═════ Supplied entries
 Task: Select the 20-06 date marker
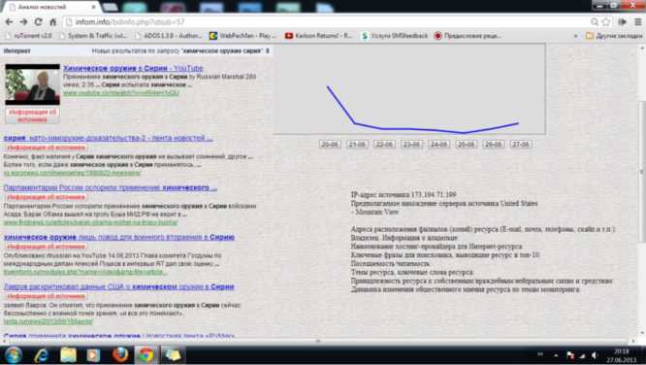(330, 145)
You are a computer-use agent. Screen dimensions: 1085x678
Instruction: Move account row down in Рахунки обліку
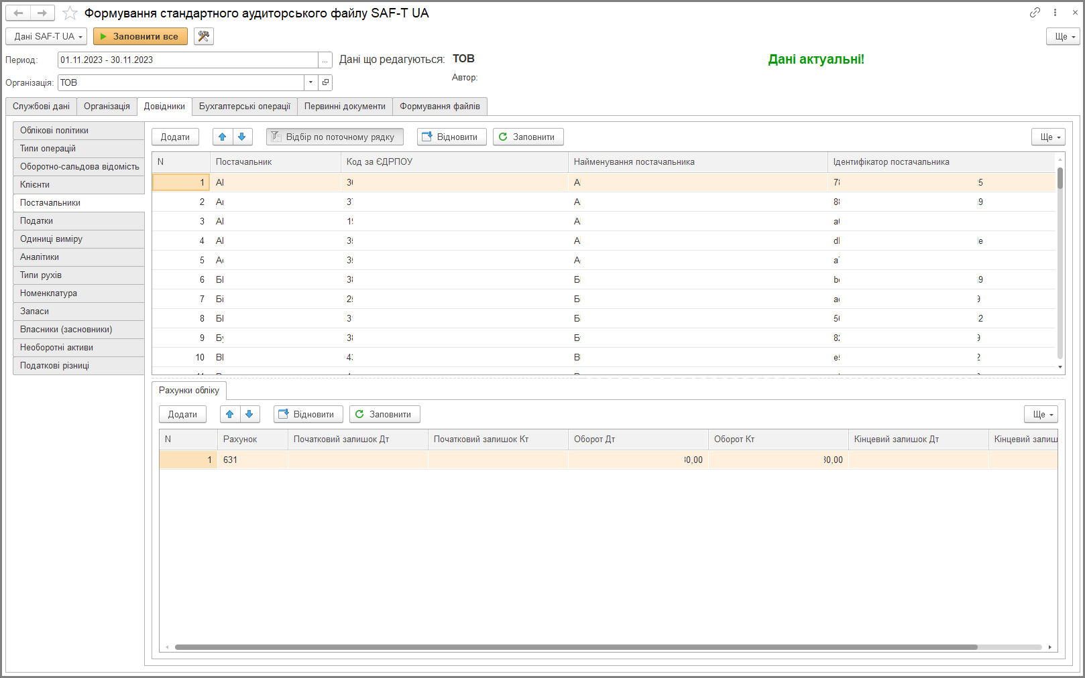click(x=249, y=414)
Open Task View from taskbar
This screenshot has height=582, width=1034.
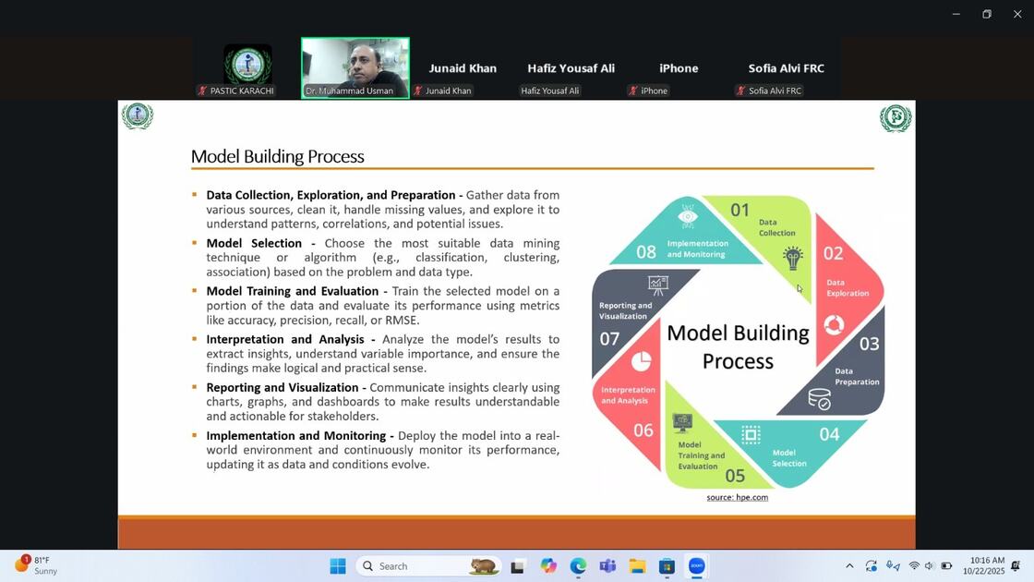point(518,566)
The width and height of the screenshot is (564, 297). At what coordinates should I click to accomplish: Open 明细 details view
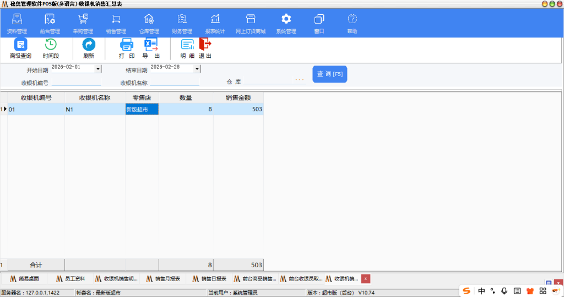click(187, 48)
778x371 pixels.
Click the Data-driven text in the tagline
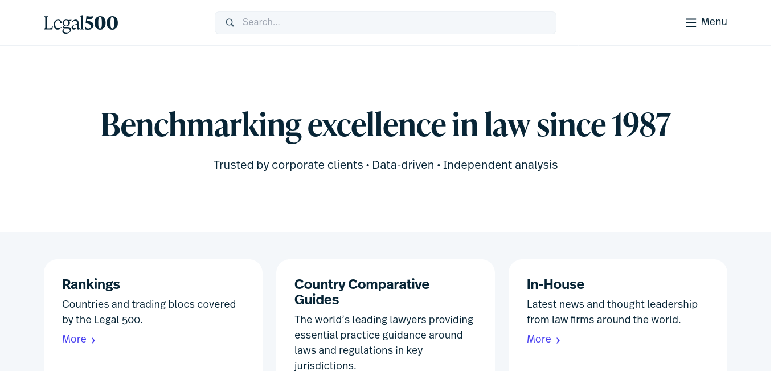(x=403, y=165)
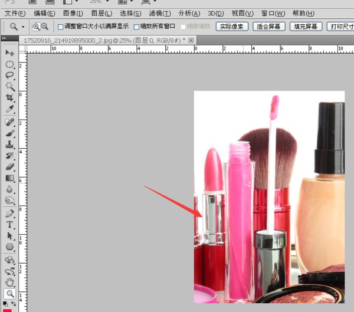Expand the tools panel using double arrows
354x312 pixels.
[5, 38]
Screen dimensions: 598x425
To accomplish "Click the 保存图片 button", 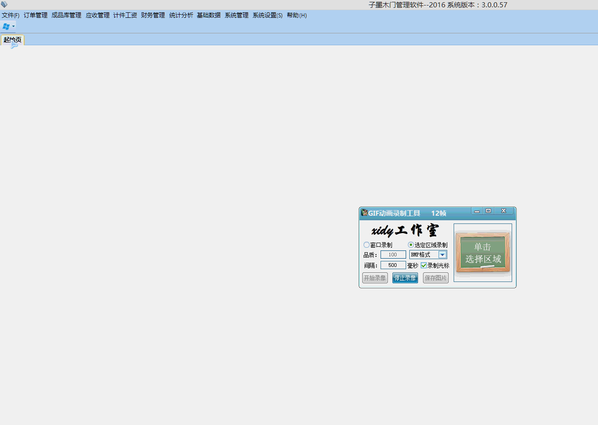I will click(435, 278).
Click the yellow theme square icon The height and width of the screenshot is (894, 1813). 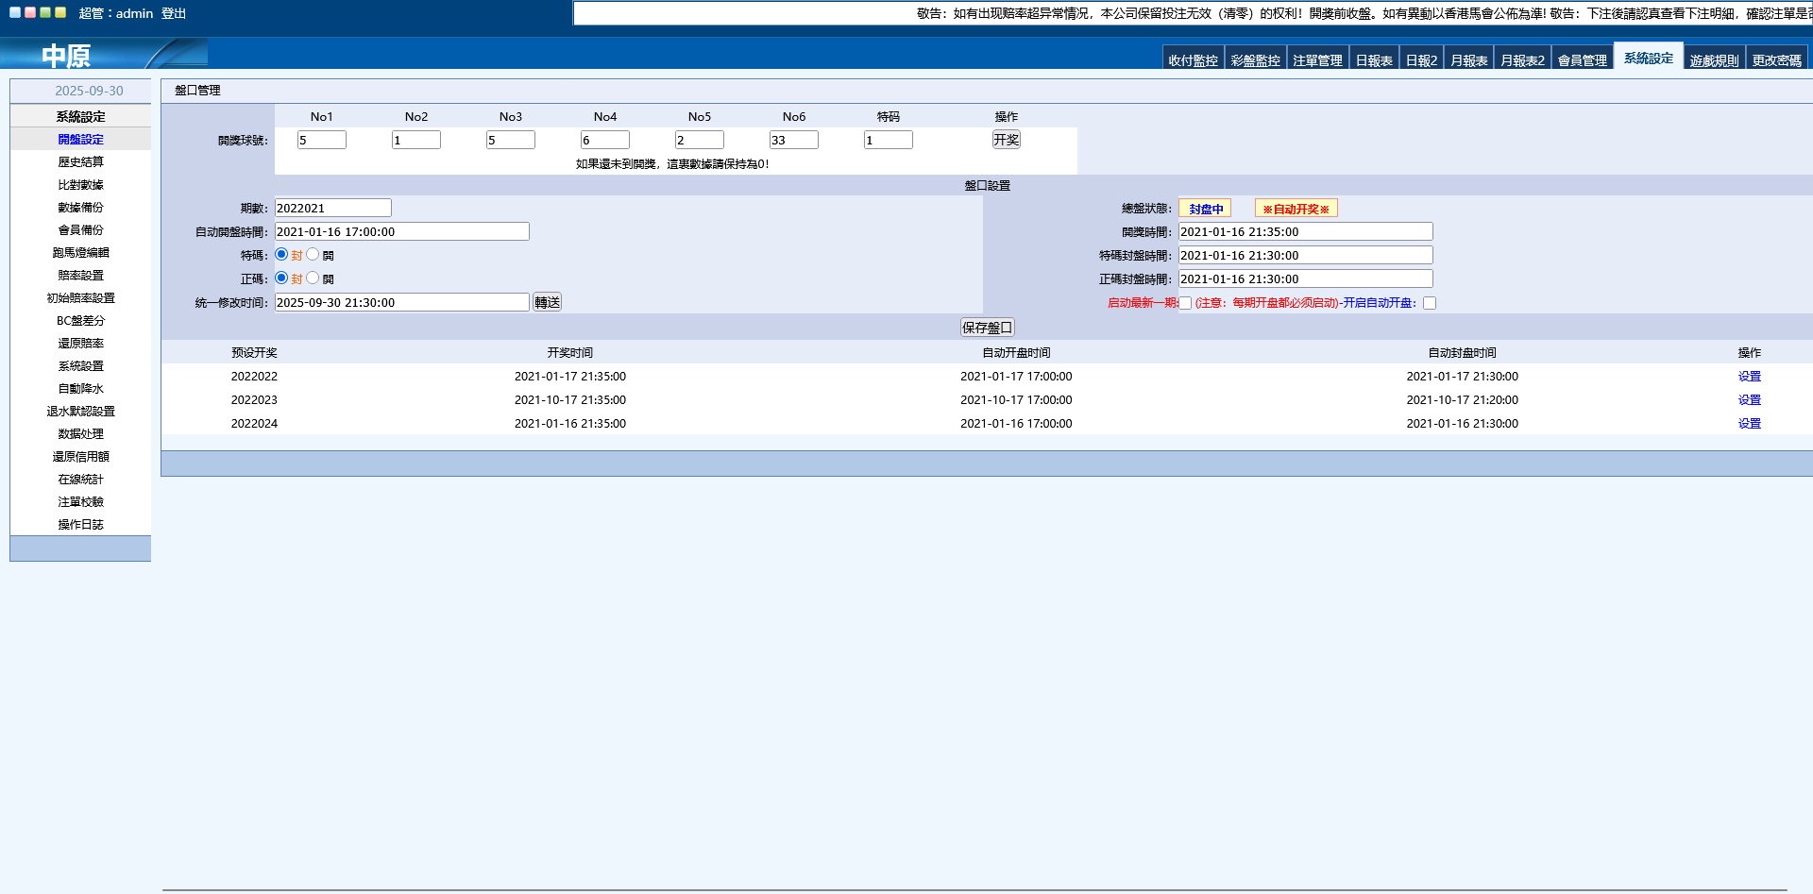(x=60, y=12)
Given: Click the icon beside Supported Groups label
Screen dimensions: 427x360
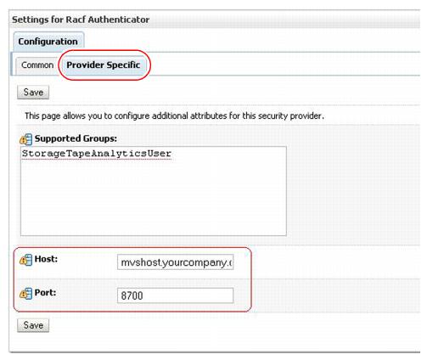Looking at the screenshot, I should point(25,139).
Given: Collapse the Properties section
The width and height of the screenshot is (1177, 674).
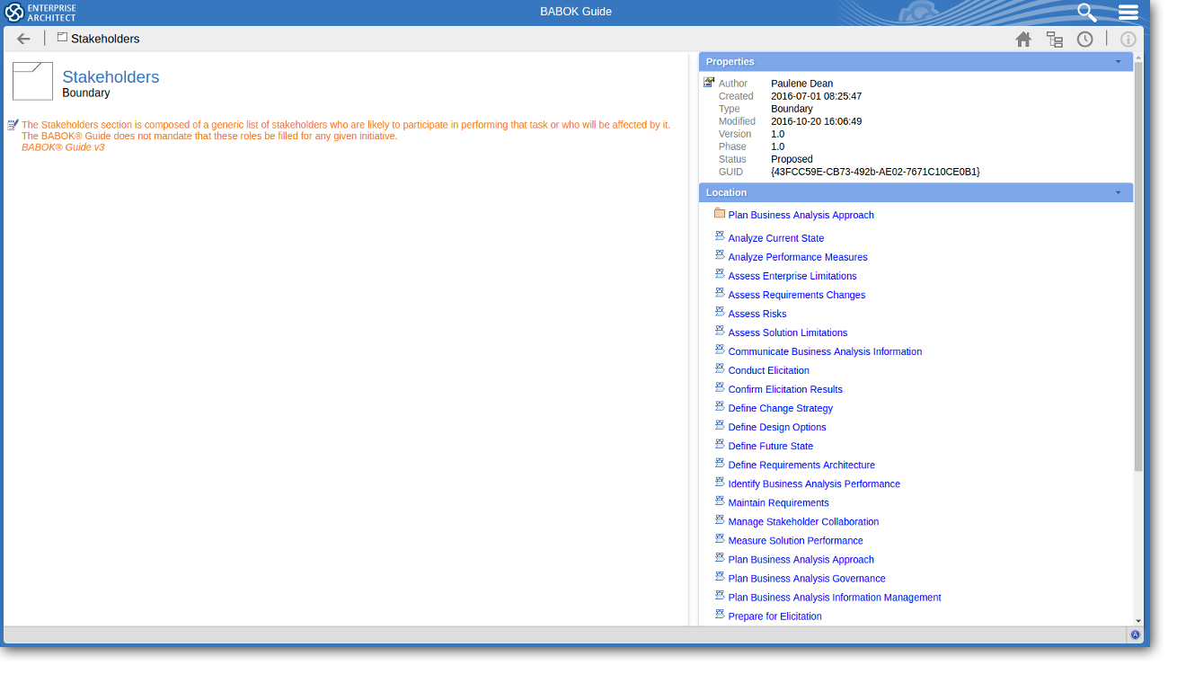Looking at the screenshot, I should [x=1118, y=62].
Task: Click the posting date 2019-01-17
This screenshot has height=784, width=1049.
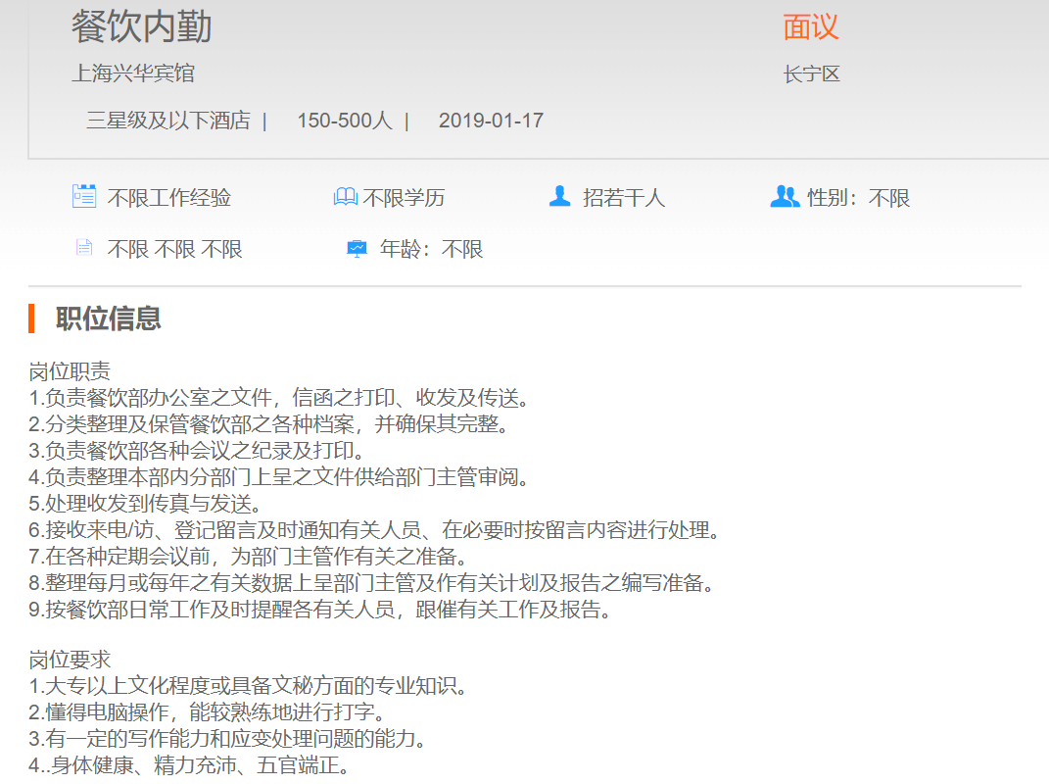Action: (x=491, y=121)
══════════
● **Work to complete**: From the data, list each line in which the string "Given" appears.

● **Answer for this exercise**:
Given: Click the icon beside Supported Groups label
Given: Collapse the Properties section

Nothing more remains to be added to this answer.